Friday, July 21, 2017

Traveling from Port au Prince and First Day at Lemuel

Friday, July 7 
Sometime in the middle of the night I wake up due to an unusual silence. The fan blowing humid air at me has shut off and everything is still and dark. With no city power, the battery bank powering the guesthouse must have given out. A few moments later I hear the rumble, rumble of a generator being started up. Within seconds the fan kicks back to life once again. I doze off again only to be awakened shortly thereafter by growling dogs and crowing roosters. 

6:15 a.m. 
Wide awake long before my alarm goes off, I take the time to read through the devotional guide Hungry For Life has provided. Today’s topic is the importance of solitude and how quiet time is not about being all along, but being alone with God. Some of the reference verses include: 

Mark 1:35 
And in the morning, rising up a great while before day, He (Jesus) went out, and departed into a solitary place, and there prayed. 

And Lamentations 3:25-28 The Lord is good unto them that wait for Him, to the soul that seeketh Him. It is good that a man should both hope and quietly wait for the salvation of the Lord. It is good for a man that he bear the yoke in his youth.
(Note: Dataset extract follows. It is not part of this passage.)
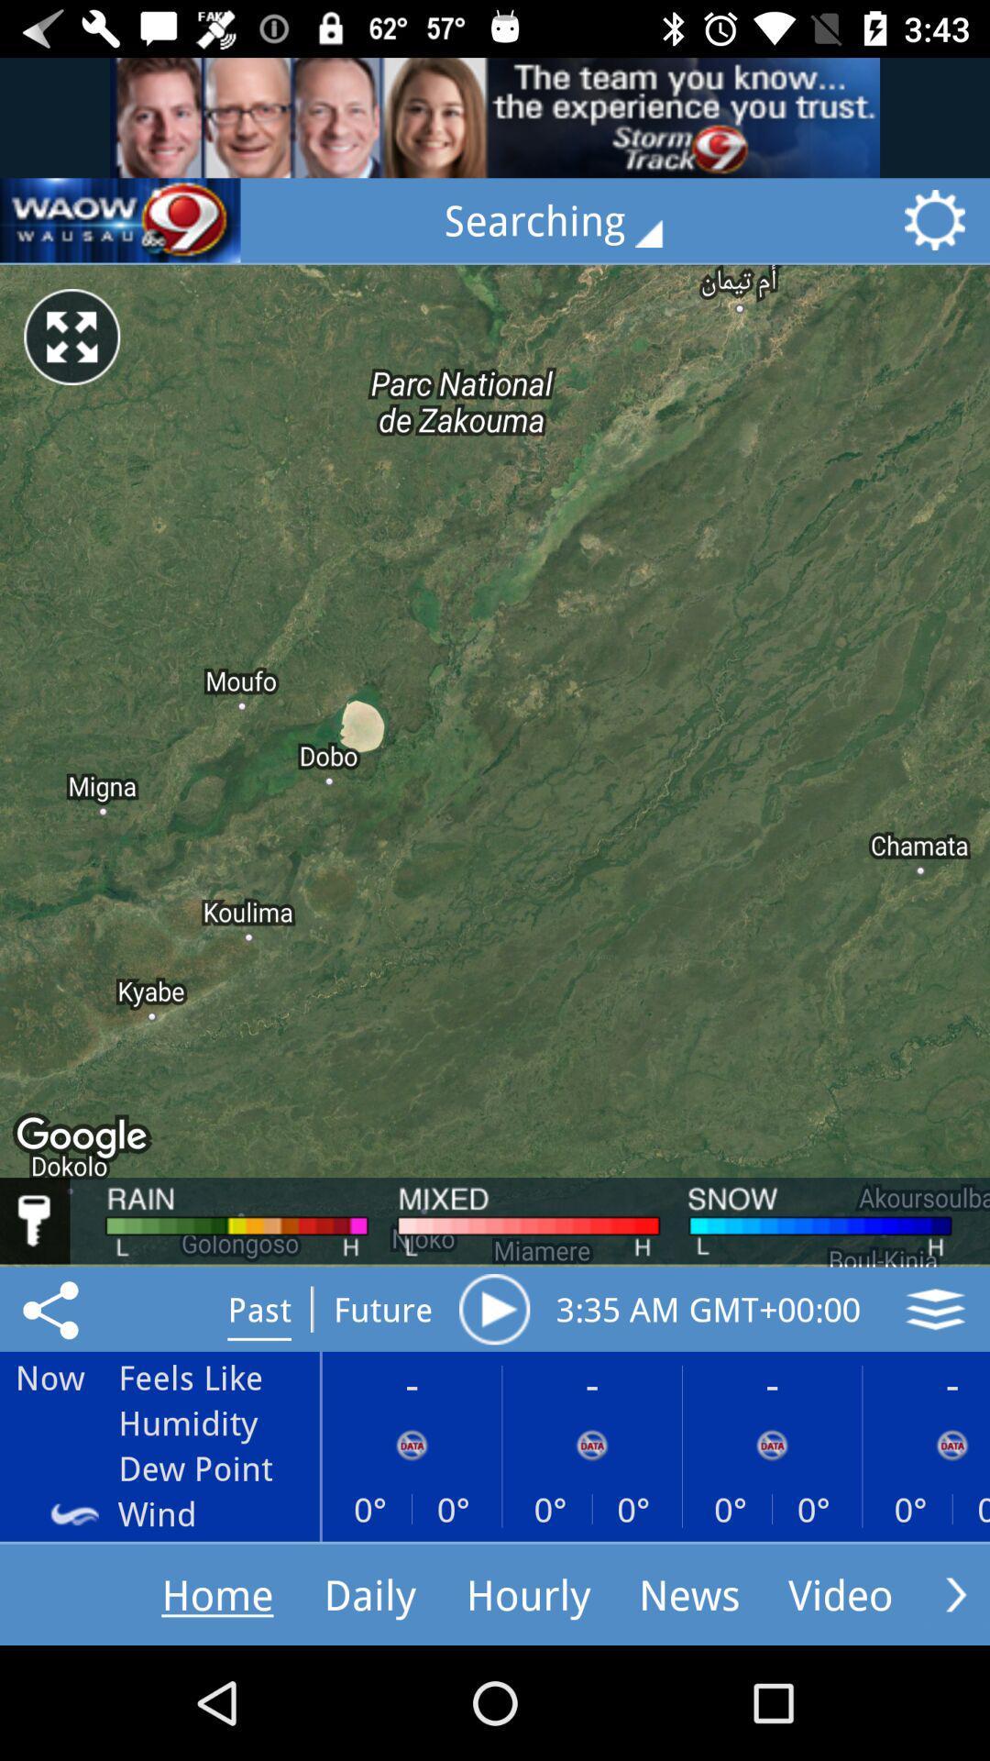 The height and width of the screenshot is (1761, 990). Describe the element at coordinates (120, 220) in the screenshot. I see `the volume icon` at that location.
He sitteth alone and keepeth silence, because He hath borne it upon him. 

By 6:50 a.m. the rest of the group begins to wake up and get ready so I get to work unlocking a myriad of security gates and doors so we can get into the courtyard. The final hurdle is an iron gate leading onto the street, but no matter which one of the forty keys I try the lock refuses to budge. 

By now it’s already 7:30 a.m., the time our driver, Pierre, is supposed to pick us up and drive us to the airport, but I have no way of seeing if he is waiting outside the gate or not. I decide to just call him and he reassures me he is coming. This really means nothing to me as in Haiti “I’m coming” could mean in 5 minutes or 5 hours. 

I get back to work on the gate with the help of a Haitian youth who has at some point replaced our guard from the previous night. When we finally manage to get it open he high fives me with a big grin. 

A few minutes later I hear the friendly beep beep of our taxi van and after piling all our suitcases on top we squish in.



It takes thirty minutes to drive over extremely rough backroads to the airport.





As soon as we arrive at the domestic terminal we are swarmed by baggage handlers and money changers. Many of them recognize me and ask where Jason is. When I tell them he is taking care of our boys they have a big laugh. 

Once inside, we head straight through security and then wait by the MAF office. I greet the staff there and it’s special to catch up with them. Heading over to the office window I’m handed two flight manifests so I quickly get to work dividing up the group and writing down names.



The flight from Haiti’s capital to her north western tip is both familiar and beautiful. Tin shacks crowded together haphazardly, thin and then disappear, replaced by brown and green mountain ranges.





On the left a turquoise ocean sparkles invitingly. 

Thirty minutes later as we near Anse Rouge colourful palettes of salt flats dot the shoreline.


The vegetation becomes more and more desert-like the closer we get to Anse Rouge.



When Lemuel mission materializes beneath us, the airplane banks sharply and then descends down, a few minutes later connecting solidly with the hard packed earth below.



On the ground we are greeted by the Brunsch family who joined the Lemuel Mission six months ago, and who I had met on my last trip to Haiti in March.


Photo missing their two daughters.\

After a delicious breakfast of tropical fruit, cereal and freshly baked bread we receive a tour of the ever growing compound.


It now includes a church, school, several homes and guest rooms, outhouses and shower houses, a giant cafeteria and kitchen, an outdoor gazebo and a new kindergarten building under construction that the team raised money for.










We spend the day gettting to know the local youth and making home visits.



One thing that quickly becomes very evident is how valuable water is to the community. To think that people actually drink the water from this waterhole is inconceivable.



It's also incredible to walk through the hand dug canals that the locals have dug so that they can channel water from the mountains to their gardens.



How quickly do we take for granted that clean drinking water just flows into our sinks at the turn of a tap, when others struggle so much to receive even this most basic necessity of life?